**DO THIS**
In the film review, rewrite the passage between "Seems the only" and "conflicted and loving.", inclusive, replacing "neighbor" with "colleague".

**TEXT EXTRACT**
Colin Firth shines as George, a man trying to find the strength to move on.
Colin Firth shines as George, a man trying to find the strength to move on.
Image courtesy of IMDB.COM

Besides injecting fashion sense, it appears the man who once saved Gucci can proverbially plunge his poetic syringe into the hearts and minds of moviegoers.

A Single Man, the directorial debut of fashion designer Tom Ford, has seemingly brought actor Colin Firth past the realm of type-casting that has plagued a considerable span of his career. Firth, known for his always playing the always amiable English gentleman, digs deep to hone in on a subtle, yet heart wrenching performance as a homosexual English professor reeling from the loss of his lover from a tragic car accident. Firth, as George delves within a character study saturated by symbolism both abstract and poignant. His delivery is calm, piercing, and conjures the “what if” the what if that may have one asking, ’if I lost the love of my life, a forbidden love by society’s standard, how would I grieve, where could I possibly turn for condolence?”

Seems the only person George can turn to is a neighbor, a lonely woman by the name of Charley (Julianne Moore) with a big heart. The two bond and vent, emitting their frustrations over a relationship both conflicted and loving.

But it is enough for Charley to move on and continue his life?

With this, the assumation of a thematic question, Ford directs a movie heavy with a burdening secret. Firth delivers a melancholy performance but fails to overact and emotionally manipulate his audience. For those craving a linear plot dealing with such deep subject manner, A Single Man may frustrate. But tamed, subdued viewers accustomed to a more cerebral approach in regards to drama, will walk away feeling all questions have been answered and abstractions were well executed and revealing.

**GIVEN MATERIAL**
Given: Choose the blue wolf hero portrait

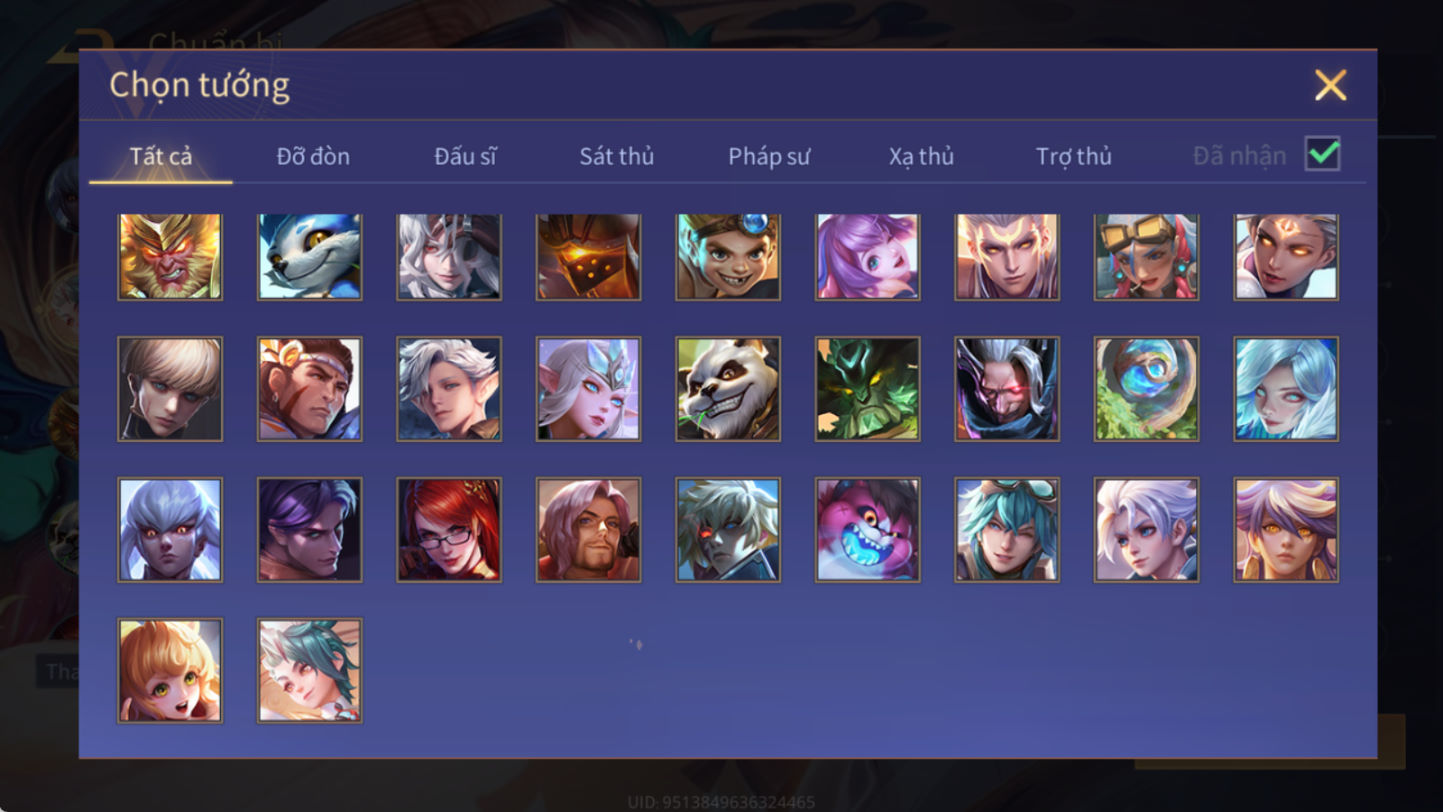Looking at the screenshot, I should pyautogui.click(x=309, y=257).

**WORKED SOLUTION**
Seems the only person George can turn to is a colleague, a lonely woman by the name of Charley (Julianne Moore) with a big heart. The two bond and vent, emitting their frustrations over a relationship both conflicted and loving.